**WHAT IS NEEDED**
Each line from the material with the word "computer" in it must be copied.

**EXERCISE MATERIALS**
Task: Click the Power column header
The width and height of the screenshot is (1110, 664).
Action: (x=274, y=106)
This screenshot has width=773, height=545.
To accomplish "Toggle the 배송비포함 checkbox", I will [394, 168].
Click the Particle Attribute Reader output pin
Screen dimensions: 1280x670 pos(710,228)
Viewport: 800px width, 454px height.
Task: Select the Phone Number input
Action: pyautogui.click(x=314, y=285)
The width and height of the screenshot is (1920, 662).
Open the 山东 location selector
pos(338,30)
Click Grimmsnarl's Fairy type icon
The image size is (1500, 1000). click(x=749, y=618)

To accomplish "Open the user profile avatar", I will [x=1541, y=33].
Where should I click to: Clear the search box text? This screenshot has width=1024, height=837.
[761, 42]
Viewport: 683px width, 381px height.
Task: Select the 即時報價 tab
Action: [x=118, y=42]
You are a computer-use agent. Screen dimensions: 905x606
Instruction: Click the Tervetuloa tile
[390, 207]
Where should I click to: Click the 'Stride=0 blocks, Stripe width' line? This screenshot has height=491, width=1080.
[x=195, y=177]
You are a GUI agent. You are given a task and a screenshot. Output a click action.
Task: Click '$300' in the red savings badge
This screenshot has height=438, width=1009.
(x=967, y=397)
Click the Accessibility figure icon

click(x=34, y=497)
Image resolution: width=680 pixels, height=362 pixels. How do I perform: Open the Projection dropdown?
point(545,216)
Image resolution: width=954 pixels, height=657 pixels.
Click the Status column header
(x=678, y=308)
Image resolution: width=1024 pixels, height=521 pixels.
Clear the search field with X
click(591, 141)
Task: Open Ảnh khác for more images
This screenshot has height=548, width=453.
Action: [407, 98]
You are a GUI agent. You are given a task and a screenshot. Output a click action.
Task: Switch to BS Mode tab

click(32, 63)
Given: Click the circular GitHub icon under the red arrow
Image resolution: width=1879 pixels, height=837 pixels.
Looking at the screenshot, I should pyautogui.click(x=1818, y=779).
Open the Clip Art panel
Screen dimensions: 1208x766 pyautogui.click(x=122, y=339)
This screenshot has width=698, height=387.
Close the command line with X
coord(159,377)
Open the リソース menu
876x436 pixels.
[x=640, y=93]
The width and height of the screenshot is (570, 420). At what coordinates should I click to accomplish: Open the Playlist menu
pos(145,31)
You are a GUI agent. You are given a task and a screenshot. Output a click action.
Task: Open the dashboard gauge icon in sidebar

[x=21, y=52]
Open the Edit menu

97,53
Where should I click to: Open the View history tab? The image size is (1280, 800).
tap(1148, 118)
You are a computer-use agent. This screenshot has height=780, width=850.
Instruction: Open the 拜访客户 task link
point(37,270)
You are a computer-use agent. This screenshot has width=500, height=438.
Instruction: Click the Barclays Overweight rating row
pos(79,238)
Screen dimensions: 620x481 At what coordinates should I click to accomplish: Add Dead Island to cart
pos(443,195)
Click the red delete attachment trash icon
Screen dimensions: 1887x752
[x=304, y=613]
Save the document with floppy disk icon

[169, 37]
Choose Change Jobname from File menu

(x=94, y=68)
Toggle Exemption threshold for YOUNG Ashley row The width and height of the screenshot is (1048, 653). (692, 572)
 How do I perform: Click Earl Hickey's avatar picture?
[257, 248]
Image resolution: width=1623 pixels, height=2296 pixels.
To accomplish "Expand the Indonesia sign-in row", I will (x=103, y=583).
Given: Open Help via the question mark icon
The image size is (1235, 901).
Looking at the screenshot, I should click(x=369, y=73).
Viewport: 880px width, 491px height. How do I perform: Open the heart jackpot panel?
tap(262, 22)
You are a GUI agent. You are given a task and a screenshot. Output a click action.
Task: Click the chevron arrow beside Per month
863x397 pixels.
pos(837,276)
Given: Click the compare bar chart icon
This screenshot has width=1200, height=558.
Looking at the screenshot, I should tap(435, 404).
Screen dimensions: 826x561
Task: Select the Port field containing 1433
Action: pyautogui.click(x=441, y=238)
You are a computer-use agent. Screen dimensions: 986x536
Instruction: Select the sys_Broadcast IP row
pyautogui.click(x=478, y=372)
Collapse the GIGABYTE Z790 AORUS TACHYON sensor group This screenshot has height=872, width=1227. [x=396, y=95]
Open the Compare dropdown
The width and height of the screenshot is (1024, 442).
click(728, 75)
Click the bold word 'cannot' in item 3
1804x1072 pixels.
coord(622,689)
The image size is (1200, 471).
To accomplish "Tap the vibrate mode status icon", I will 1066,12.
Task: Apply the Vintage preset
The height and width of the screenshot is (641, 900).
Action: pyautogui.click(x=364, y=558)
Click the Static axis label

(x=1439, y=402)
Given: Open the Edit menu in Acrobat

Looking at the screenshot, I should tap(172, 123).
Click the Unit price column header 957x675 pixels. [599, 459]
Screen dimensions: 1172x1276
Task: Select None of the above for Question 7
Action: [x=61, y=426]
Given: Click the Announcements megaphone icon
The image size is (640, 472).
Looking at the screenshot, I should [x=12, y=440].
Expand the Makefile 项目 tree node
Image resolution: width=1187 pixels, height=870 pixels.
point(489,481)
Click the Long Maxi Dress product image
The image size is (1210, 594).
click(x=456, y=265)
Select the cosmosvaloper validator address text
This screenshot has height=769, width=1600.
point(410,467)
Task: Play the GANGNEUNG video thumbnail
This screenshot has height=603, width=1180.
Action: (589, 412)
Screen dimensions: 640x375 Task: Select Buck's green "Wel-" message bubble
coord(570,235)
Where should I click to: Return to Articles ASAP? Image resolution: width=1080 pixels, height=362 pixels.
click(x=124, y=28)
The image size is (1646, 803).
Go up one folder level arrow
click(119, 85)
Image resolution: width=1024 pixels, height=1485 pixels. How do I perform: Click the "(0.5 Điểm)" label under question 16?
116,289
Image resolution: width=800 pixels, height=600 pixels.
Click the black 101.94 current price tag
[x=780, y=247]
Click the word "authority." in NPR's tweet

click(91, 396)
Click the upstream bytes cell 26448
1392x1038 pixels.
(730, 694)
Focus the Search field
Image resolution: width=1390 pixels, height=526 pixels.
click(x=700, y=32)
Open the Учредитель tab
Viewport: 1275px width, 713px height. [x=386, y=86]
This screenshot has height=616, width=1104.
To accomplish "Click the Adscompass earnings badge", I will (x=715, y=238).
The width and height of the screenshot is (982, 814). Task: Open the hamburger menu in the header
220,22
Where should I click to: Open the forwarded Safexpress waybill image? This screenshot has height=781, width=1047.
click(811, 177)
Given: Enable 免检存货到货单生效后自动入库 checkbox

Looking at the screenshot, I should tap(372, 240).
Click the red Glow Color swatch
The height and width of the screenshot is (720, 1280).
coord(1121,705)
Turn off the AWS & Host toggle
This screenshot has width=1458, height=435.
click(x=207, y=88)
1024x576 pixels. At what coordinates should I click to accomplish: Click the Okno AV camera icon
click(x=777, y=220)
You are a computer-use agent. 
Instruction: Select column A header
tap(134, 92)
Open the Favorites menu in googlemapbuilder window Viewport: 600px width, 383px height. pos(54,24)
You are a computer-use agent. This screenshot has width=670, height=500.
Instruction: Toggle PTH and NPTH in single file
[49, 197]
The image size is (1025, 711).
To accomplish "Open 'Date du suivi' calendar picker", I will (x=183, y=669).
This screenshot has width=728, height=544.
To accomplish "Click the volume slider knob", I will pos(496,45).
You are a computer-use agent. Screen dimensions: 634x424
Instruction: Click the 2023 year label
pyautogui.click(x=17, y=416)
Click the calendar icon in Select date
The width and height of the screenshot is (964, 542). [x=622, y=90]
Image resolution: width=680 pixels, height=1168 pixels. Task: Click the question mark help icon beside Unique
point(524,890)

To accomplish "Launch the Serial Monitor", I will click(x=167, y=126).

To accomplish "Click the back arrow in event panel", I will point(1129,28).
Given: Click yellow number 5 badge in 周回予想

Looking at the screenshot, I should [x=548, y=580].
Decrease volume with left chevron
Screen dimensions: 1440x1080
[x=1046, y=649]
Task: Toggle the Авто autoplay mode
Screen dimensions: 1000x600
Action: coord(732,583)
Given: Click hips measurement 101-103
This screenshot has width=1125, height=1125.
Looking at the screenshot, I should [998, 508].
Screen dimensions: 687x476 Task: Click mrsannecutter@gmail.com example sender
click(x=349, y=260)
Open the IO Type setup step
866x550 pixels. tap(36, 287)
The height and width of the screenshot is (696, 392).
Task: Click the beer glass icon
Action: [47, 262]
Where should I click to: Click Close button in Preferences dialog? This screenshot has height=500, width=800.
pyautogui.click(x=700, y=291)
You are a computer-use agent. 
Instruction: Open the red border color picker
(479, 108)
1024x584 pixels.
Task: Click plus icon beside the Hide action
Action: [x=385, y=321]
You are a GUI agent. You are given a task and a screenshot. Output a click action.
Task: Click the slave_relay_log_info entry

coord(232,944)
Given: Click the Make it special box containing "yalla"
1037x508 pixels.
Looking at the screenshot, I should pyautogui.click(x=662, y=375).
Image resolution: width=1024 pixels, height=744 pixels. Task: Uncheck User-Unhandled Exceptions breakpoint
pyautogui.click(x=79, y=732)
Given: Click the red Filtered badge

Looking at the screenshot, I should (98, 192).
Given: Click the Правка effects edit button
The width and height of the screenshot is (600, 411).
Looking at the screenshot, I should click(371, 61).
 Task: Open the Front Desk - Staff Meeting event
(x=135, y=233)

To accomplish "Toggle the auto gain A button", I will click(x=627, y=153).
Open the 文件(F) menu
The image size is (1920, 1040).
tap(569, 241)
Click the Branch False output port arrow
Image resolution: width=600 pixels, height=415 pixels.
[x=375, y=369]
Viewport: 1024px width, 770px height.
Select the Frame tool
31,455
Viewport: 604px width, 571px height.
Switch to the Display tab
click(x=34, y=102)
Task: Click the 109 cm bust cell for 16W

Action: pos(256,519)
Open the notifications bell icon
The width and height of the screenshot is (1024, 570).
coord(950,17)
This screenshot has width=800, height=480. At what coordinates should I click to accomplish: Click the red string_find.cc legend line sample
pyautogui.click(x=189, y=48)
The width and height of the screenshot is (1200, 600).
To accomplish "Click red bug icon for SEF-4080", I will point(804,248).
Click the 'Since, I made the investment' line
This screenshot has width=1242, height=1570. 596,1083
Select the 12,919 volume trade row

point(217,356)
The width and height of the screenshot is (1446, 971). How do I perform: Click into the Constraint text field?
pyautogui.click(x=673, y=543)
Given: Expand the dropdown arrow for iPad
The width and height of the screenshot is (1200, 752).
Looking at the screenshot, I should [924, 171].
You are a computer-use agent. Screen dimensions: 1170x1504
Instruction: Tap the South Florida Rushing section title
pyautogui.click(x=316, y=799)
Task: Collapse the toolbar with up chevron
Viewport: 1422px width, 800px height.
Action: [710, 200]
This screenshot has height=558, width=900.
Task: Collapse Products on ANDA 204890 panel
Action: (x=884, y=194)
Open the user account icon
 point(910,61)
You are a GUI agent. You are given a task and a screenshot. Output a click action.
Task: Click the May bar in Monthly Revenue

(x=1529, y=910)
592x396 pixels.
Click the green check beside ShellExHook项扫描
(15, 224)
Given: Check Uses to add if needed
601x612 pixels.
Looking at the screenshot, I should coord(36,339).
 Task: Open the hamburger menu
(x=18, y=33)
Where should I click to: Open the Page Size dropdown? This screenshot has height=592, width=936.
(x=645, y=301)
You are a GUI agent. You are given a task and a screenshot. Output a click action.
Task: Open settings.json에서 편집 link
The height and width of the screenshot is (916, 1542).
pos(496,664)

**RESULT**
You are a computer-use agent. Screen dimensions: 905x606
You are a computer-use agent. This screenshot has height=780, width=850.
You are a computer-use agent. This screenshot has width=500, height=438.
You are a computer-use agent. Screen dimensions: 986x536
You are a computer-use agent. 
You are a computer-use agent. This screenshot has width=670, height=500.
You are a computer-use agent. Screen dimensions: 634x424
You are a computer-use agent. 
You are a computer-use agent. Screen dimensions: 1170x1504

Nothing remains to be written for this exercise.